### Consigne
Renvoyez sans la modifier la portion du texte sur l'est de la RDC comprise entre « Les acteurs humanitaires » et « des besoins urgents. », ces deux passages inclus.

### Texte fourni
La situation sécuritaire et humanitaire continue de se détériorer dans l’est de la République démocratique du Congo. Selon des données de monitoring humanitaire, plus de 400 violations des droits humains ont été documentées rien qu’au mois de janvier, illustrant l’ampleur des abus dans les zones de conflit.
Ces violations surviennent dans un contexte de combats persistants impliquant notamment les rebelles de l’AFC/M23, les milices Wazalendo et les forces régulières représentées par les Forces armées de la République démocratique du Congo.
Les provinces du Nord-Kivu et du Sud-Kivu concentrent la majorité des incidents. Les civils y sont exposés à des exactions répétées, incluant déplacements forcés, violences ciblées et restrictions d’accès humanitaire.
Ces conditions traduisent une fragilisation croissante des mécanismes de protection dans des zones où l’autorité de l’État reste limitée.
Les acteurs humanitaires alertent également sur les difficultés d’accès aux populations affectées. L’insécurité, combinée aux affrontements actifs, complique les opérations d’assistance et retarde la prise en charge des besoins urgents.
Cette situation contribue à aggraver une crise déjà marquée par des déplacements massifs et une forte dépendance à l’aide internationale.
Au-delà des violations documentées, les tensions armées alimentent un cercle vicieux d’instabilité : insécurité, effondrement des services sociaux et précarisation des populations.
Les dynamiques militaires et politiques en cours rendent toute amélioration rapide de la situation peu probable sans avancée significative sur le plan diplomatique.
Face à l’ampleur des violations, les organisations de défense des droits humains appellent à un renforcement de la protection des civils et à un accès humanitaire sans entrave.
Dans l’attente d’une stabilisation durable, l’est de la RDC demeure l’un des foyers humanitaires les plus préoccupants du continent.

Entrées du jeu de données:
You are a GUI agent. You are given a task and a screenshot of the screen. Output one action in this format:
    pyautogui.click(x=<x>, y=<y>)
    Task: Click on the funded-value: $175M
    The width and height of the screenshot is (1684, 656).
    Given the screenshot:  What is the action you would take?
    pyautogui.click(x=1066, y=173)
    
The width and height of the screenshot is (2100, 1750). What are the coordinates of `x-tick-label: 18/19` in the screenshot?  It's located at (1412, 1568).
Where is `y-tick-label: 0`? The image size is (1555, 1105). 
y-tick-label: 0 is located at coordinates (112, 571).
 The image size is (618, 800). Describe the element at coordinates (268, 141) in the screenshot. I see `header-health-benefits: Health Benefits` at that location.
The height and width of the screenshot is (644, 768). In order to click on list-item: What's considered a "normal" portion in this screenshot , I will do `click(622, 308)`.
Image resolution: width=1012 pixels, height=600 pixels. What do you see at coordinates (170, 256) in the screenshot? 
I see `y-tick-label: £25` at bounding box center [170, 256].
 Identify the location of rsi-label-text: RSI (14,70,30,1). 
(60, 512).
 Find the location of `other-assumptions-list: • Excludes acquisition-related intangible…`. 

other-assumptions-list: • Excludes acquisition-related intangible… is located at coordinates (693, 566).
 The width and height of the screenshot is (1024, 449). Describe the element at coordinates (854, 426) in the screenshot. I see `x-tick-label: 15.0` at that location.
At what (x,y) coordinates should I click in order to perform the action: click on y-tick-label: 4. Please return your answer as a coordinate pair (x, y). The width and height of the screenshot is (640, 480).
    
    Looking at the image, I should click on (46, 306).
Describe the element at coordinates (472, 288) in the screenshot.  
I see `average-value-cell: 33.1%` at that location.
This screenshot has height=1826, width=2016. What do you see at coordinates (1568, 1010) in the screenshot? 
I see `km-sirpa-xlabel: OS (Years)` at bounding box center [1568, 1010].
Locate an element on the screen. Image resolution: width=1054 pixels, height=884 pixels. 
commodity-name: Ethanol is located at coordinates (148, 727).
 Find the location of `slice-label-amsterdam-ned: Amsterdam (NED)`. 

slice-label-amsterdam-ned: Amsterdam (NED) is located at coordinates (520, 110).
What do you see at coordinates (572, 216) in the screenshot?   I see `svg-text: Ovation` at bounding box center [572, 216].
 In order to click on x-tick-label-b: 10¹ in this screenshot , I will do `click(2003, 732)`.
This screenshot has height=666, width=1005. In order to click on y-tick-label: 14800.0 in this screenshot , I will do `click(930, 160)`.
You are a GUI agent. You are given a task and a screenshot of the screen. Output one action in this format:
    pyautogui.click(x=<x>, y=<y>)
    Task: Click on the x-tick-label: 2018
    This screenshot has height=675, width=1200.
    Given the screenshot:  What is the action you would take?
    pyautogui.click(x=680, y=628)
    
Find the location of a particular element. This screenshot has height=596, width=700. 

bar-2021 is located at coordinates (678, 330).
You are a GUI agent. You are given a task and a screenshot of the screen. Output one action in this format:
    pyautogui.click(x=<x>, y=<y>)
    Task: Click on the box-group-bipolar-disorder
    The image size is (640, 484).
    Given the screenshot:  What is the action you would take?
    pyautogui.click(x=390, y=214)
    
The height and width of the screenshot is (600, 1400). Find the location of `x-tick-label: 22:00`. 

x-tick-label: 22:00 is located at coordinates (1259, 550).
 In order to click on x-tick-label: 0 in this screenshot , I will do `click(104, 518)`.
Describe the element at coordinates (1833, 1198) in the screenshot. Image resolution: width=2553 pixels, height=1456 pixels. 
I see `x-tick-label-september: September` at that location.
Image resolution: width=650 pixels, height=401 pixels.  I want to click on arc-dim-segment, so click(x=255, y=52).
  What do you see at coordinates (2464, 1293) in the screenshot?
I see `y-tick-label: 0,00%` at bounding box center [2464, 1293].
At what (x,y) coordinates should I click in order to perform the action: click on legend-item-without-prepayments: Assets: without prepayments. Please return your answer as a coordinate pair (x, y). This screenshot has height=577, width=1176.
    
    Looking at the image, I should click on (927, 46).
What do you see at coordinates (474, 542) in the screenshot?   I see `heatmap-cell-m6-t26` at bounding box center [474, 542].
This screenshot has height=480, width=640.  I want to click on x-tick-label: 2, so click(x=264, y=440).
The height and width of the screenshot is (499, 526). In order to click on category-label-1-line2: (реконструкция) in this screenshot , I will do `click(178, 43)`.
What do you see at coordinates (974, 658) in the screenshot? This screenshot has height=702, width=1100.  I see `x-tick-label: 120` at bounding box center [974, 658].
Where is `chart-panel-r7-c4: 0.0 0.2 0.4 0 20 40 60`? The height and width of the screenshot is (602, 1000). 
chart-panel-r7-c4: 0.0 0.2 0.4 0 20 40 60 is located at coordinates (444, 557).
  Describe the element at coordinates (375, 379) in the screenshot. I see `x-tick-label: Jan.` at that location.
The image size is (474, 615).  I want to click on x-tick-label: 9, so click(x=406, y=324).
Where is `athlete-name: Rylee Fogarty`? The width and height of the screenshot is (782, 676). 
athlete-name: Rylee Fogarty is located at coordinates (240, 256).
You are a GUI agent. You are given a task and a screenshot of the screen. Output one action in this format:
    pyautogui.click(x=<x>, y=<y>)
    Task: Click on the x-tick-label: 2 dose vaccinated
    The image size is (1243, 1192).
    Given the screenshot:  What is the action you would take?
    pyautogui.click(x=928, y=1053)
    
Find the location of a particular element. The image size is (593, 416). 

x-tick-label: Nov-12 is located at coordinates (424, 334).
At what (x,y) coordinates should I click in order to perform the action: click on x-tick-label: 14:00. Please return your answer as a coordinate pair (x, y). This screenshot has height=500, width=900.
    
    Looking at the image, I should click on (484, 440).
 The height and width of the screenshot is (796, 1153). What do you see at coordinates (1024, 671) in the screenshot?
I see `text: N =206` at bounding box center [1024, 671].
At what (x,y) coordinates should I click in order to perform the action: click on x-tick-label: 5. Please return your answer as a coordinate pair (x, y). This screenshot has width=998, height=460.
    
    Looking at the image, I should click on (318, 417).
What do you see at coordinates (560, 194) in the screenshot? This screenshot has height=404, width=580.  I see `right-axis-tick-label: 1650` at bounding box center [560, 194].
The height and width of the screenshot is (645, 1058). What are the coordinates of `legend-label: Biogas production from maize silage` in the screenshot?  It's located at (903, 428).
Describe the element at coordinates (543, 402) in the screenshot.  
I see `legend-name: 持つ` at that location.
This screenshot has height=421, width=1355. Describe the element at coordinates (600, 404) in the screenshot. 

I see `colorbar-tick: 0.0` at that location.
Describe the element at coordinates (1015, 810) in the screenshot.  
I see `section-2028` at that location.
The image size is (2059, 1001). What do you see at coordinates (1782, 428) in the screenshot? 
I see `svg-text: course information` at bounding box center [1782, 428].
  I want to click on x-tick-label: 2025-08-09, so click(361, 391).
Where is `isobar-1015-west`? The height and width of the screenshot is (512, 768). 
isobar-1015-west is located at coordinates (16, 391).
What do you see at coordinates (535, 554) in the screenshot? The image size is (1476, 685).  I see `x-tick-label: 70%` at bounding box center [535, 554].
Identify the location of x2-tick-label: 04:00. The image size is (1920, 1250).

### Production attendue
Les acteurs humanitaires alertent également sur les difficultés d’accès aux populations affectées. L’insécurité, combinée aux affrontements actifs, complique les opérations d’assistance et retarde la prise en charge des besoins urgents.